Electric cars are one of the many potential answers to the diminishing amounts of crude oil that is used to make petrol and diesel around the world. Now that electric cars have sufficiently long battery lives to be a viable option for many motorists, manufacturers are starting to compete with each other to corner shares of the ever-growing market for this kind of vehicle.
The recent attack on Apple’s plans to create its own electric car by Tesla’s founder Elon Musk reflect how strongly competitors feel the need to showcase their own credentials as innovators. Mr Musk described Apple as a “Tesla graveyard”, suggesting that it was where designers who were not good enough for his company ended up.
Regardless of the truth of his statements, it is very revealing not only that famous innovators Apple are considering branching out into vehicles, but that established companies in the sector appear to feel threatened by it - or at least feel the need to dismiss Apple in the media.

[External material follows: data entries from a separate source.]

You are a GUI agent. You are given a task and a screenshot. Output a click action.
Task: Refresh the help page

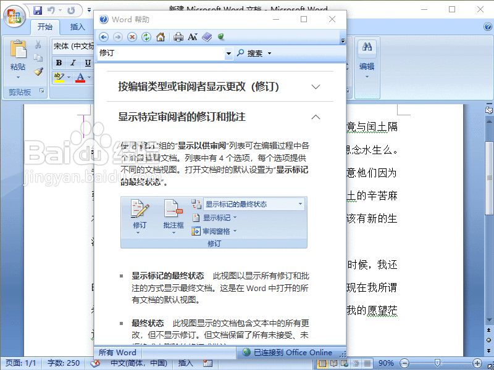coord(145,37)
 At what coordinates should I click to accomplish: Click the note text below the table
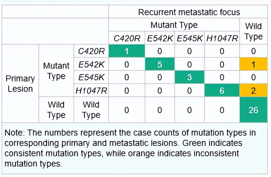point(130,148)
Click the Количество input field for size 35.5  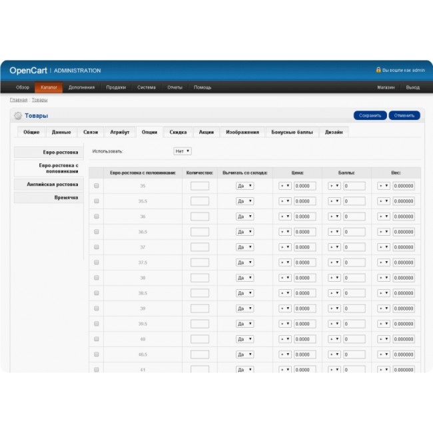pyautogui.click(x=199, y=201)
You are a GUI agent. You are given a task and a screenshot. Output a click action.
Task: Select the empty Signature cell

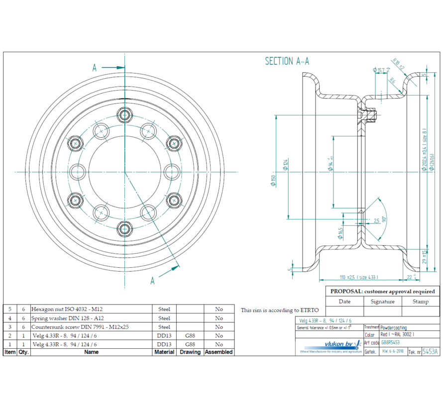[382, 311]
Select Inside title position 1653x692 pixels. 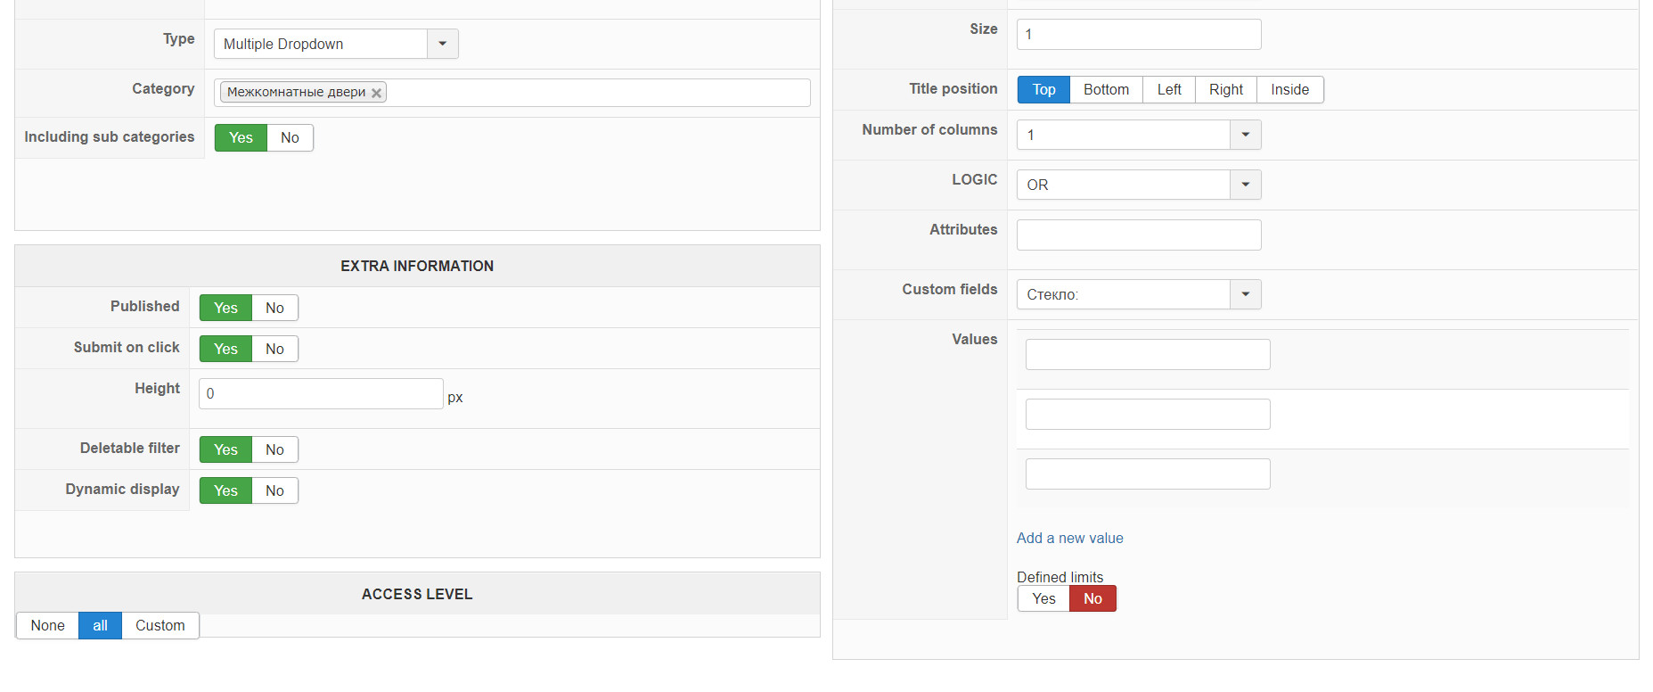pos(1289,89)
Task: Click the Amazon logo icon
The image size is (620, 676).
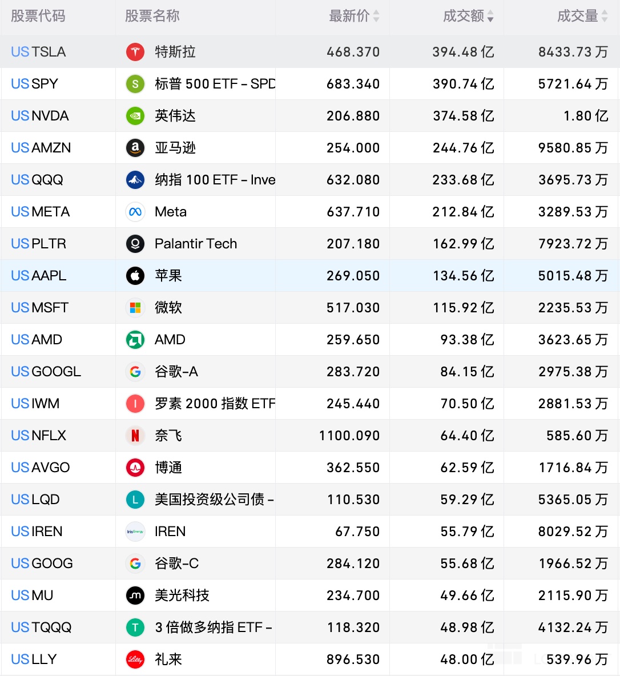Action: 135,148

Some sources have even suggested that Apple might not even need to build the cars itself - it is possible that the company will be able to simply sell the designs it creates to third-party manufacturers, who are then able to make and market the vehicles themselves.
In the same interview in which he criticised Apple, Mr Elon described his company’s plans to create the next generation of electric vehicles and encouraged others to join in.
He said: "Our goal at Tesla is for cars to transition to e-vehicles. That's why we opened up all our patents for use by anybody."
At the start of the year, Toyota also announced that it was making thousands of patented technologies pertaining to its hydrogen fuel cells available for other developers to use without paying royalties. This reflects the growing influence of what has been described as the “sharing economy” and suggests that in some quarters, marketing and peripheral features may be distinguishing factors between cars in the future, rather than the fundamental technologies.
Electric cars in general are continuing to gain traction and are becoming harder to distinguish from their petrol and diesel-fuelled cousins. An increasing number of traditional car manufacturers are beginning to take advantage of battery technology in their new models, showing that people are prepared to move beyond the stereotype of the environmentally conscious hippie who drives a Prius to fully explore the potential of electric vehicles.
However, there are always new technologies coming onto the market when it comes to powering cars, with recent offerings having included a solar-powered car, as well as one that can generate its own electricity from seawater. There are also plenty of other ideas still in the funding or development stage, so it can often feel like the only limit to fuel solutions is the imagination of the designer.
Regardless of the form it takes, the planet’s diminishing fossil fuel resources are likely to lead to a move away from petrol and diesel-powered engines, towards some sort of more sustainable alternative. It is also possible that there will not be one dominant power source for vehicles, meaning that motorists have a range of options to choose from.
Of course, when innovations are coming thick and fast, it is impossible to predict which ones are going to stand the test of time and which are likely to be jettisoned at the next model update.
However, designers’ ongoing quest for new, exciting and more effective technologies and effects means that the rush towards the future is unlikely to stop any time soon. And motorists’ spending power puts them very much in the driving seat.